Evaluation of scikit-learn

figure()
axes = prediction_summary(
 sk_predictions["class"], sk_predictions["predict"], sk_predictions["predicted_class"], "sklearn")

More Robust Comparison¶

Because there is a lot of randomness in the isolation forests training, we will train the isolation forest 20 times for each library using different seeds, and then we will compare the statistics. While 20 times might not be enough, it could give us some insight into how the isolation forests perform on our anomaly detection task.

from tqdm import tqdm_notebook


def stability_check(train_predict_fn, x, y, ntimes=20):
 scores = ["AUC", "AUCPR"]
 scores = {key: [] for key in scores}
 seeds = np.linspace(1, (2**32) - 1, ntimes).astype(int)
 for seed in tqdm_notebook(seeds):
 predictions = train_predict_fn(x, int(seed))
 _, _, auc_score = get_auc(y, predictions)
 _, _, aucpr_score = get_aucpr(y, predictions)

 scores["AUC"].append(auc_score)
 scores["AUCPR"].append(aucpr_score)

 return pd.DataFrame(scores)


def iso_forests_h2o(data, seed):
 isoforest = h2o.estimators.H2OIsolationForestEstimator(
 ntrees=ntrees, seed=seed)
 isoforest.train(x=data.col_names, training_frame=data)
 preds = isoforest.predict(data)
 return preds.as_data_frame()["predict"]


def iso_forests_sklearn(data, seed):
 iso = IsolationForest(random_state=seed, n_estimators=ntrees,
 behaviour="new", contamination=(1-quantile))
 iso.fit(data)
 iso_score = iso.score_samples(data)
 return -iso_score


h2o_check = stability_check(iso_forests_h2o, df[:30], h2o_predictions["class"])
sklearn_check = stability_check(
 iso_forests_sklearn, df_train_pandas, sk_predictions["class"])

sklearn_check.join(h2o_check, rsuffix="_h2o", lsuffix="_sklearn").describe()

Comparison Results

Looking at the results of the 20 runs, we can see that the h2o isolation forest implementation on average scores similarly to the scikit-learn implementation in both AUC and AUCPR. The big advantage of h2o is the ability to easily scale up to hundreds of nodes and work seamlessly with Apache Spark using Sparkling Water.

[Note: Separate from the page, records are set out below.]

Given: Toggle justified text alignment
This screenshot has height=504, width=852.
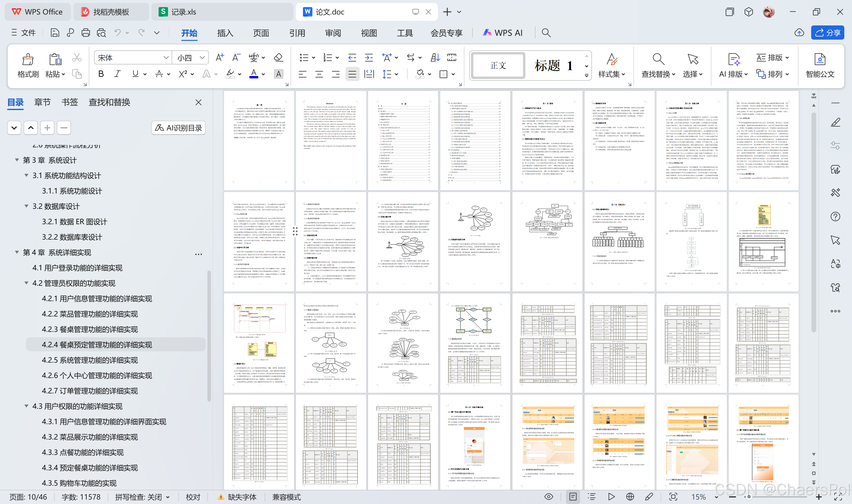Looking at the screenshot, I should coord(352,74).
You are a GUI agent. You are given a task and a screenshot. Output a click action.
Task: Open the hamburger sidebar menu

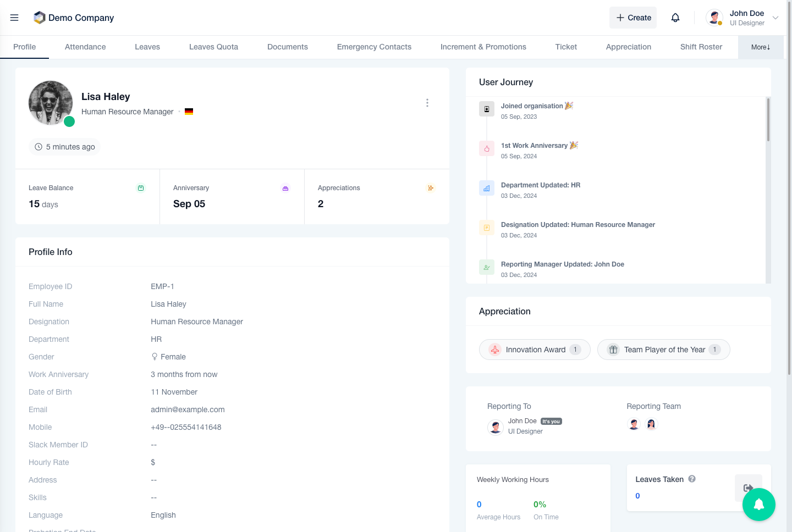pos(14,18)
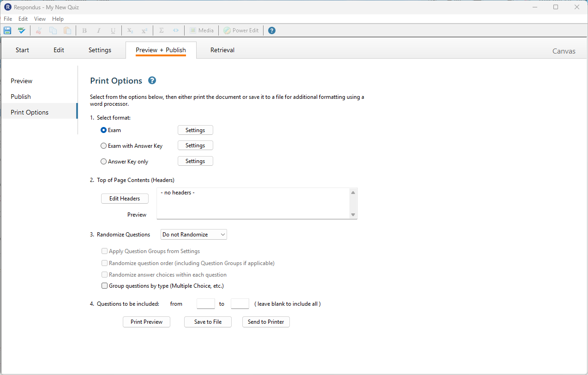588x375 pixels.
Task: Click Send to Printer
Action: click(x=266, y=322)
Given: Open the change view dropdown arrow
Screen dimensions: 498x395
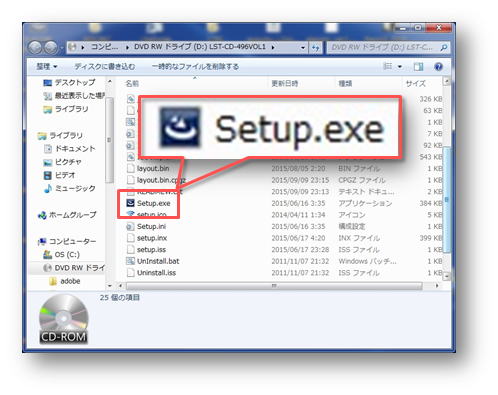Looking at the screenshot, I should click(400, 67).
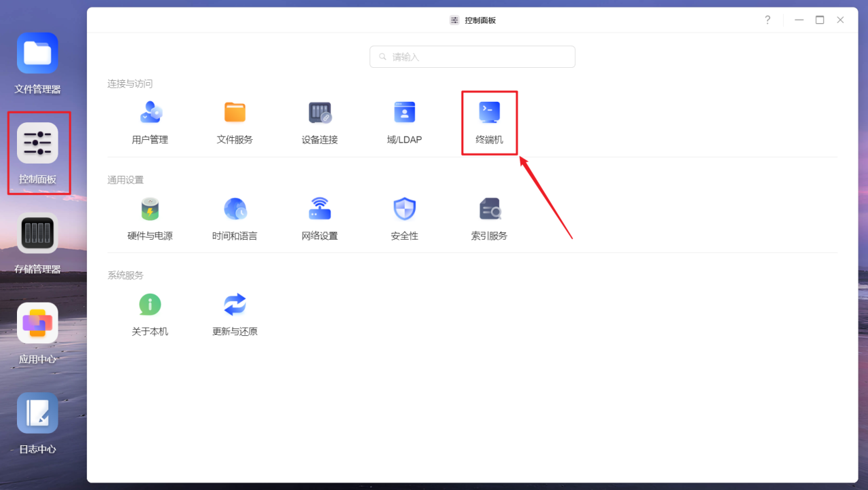Open 存储管理器 storage manager

(37, 233)
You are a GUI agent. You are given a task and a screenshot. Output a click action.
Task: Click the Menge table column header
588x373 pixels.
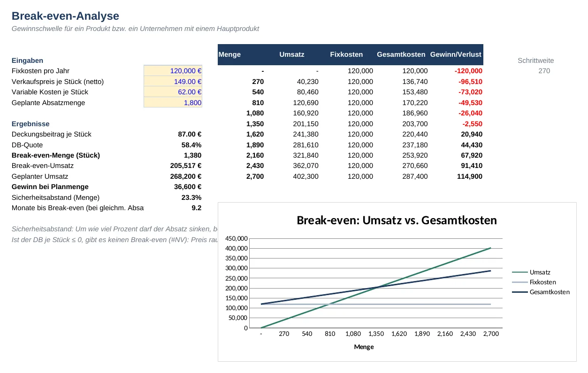coord(229,54)
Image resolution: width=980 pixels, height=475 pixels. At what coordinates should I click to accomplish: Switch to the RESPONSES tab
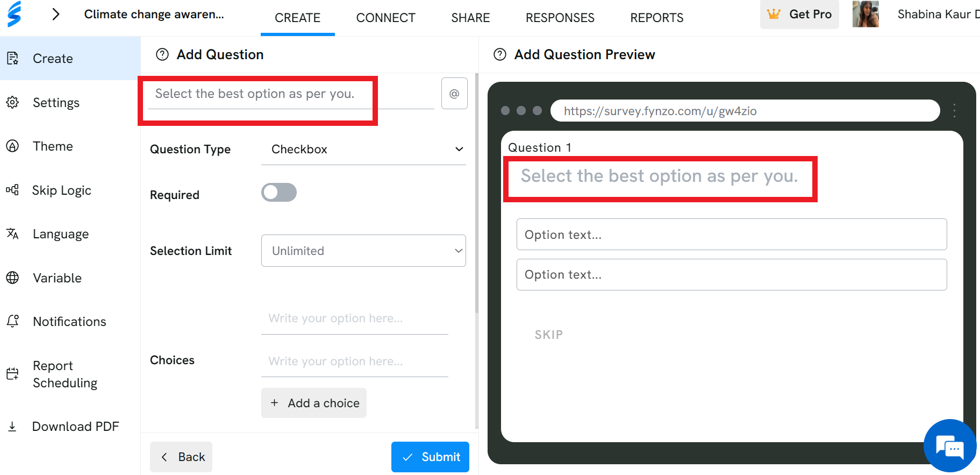[560, 18]
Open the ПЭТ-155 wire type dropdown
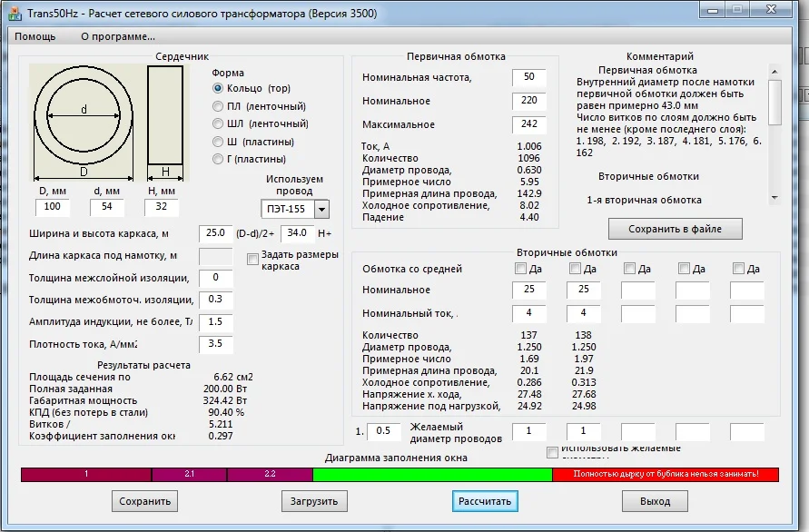Viewport: 809px width, 532px height. pos(321,211)
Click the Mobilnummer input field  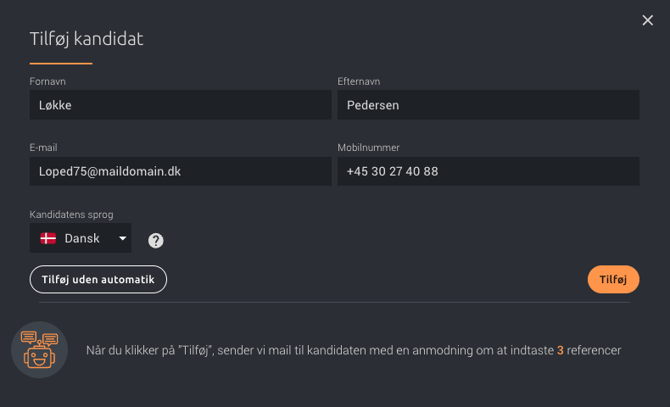(x=488, y=171)
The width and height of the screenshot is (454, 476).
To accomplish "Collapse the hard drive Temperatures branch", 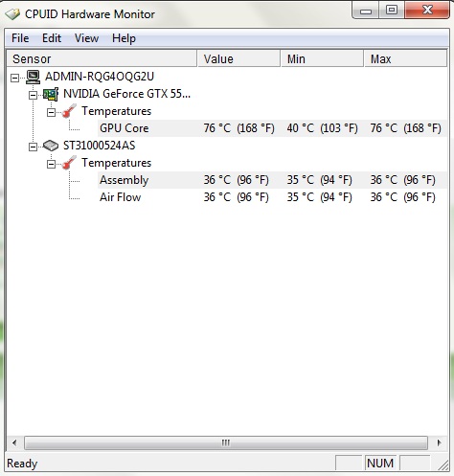I will click(x=51, y=164).
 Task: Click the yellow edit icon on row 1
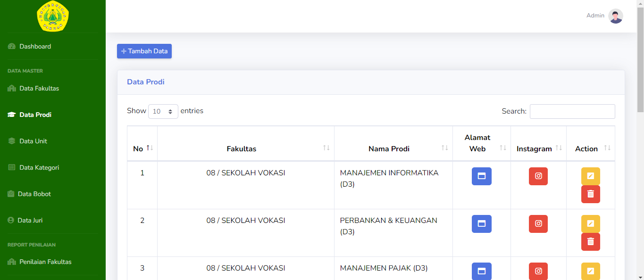(590, 176)
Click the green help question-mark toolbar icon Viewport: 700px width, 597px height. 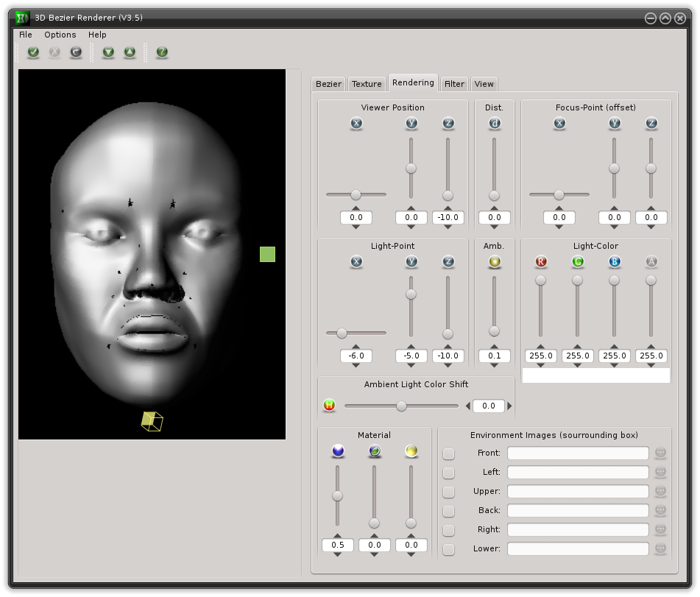point(162,52)
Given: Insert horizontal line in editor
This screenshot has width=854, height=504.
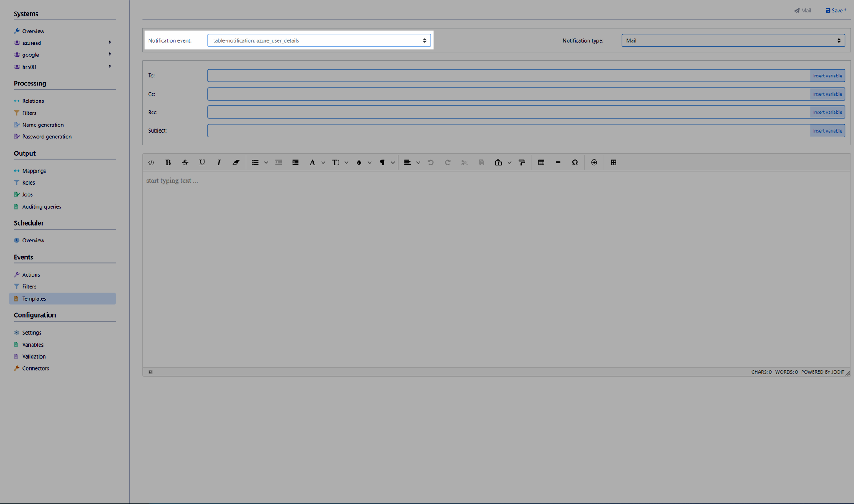Looking at the screenshot, I should (x=558, y=163).
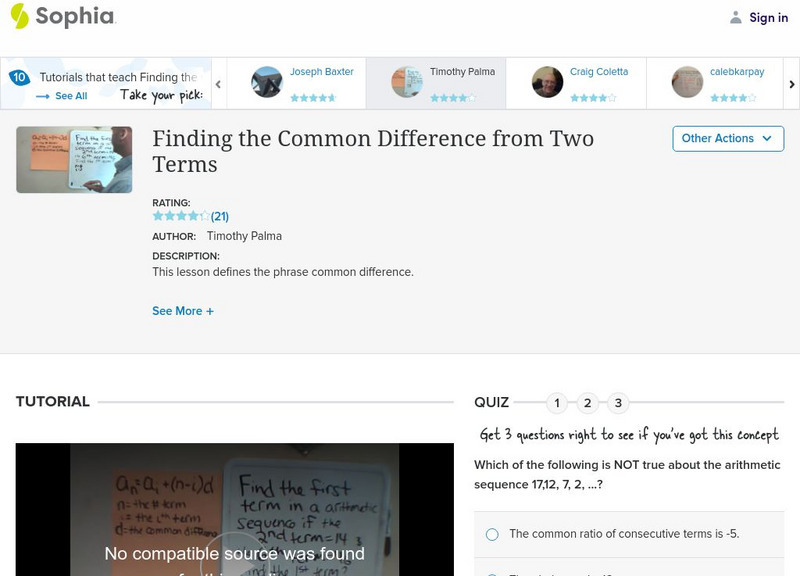Click the lesson thumbnail image
This screenshot has width=800, height=576.
(74, 160)
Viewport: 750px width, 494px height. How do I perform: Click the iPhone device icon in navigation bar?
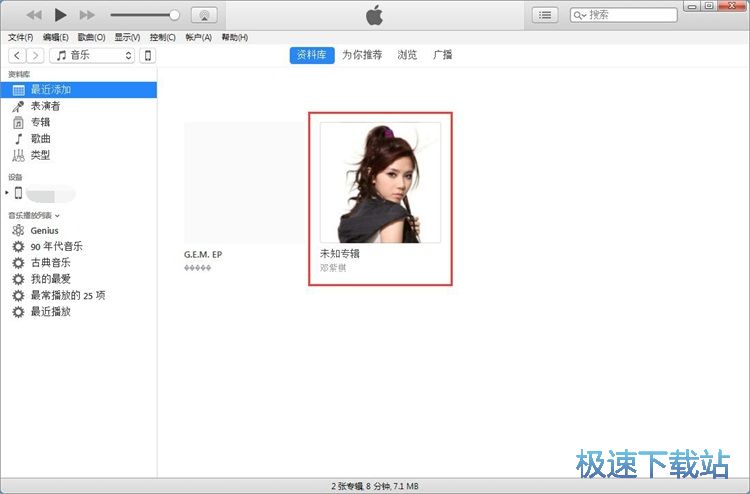[x=148, y=55]
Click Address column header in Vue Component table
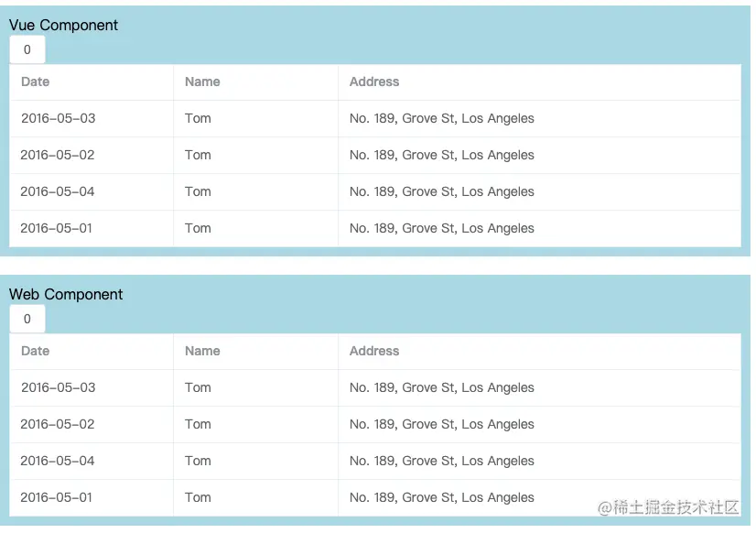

This allows you to process extremely large datasets, which might be crucial in the transactional data setting.

Conclusion

We have learned about the isolation forests, their underlying principle, how to apply them for unsupervised anomaly detection, and how to evaluate the quality of anomaly detection once we have corresponding labels. Even though we did not go deep into internal parameters of the isolation forest algorithm, you should now be able to apply it to any anomaly detection task you might face. I hope you have enjoyed this journey as much as I did.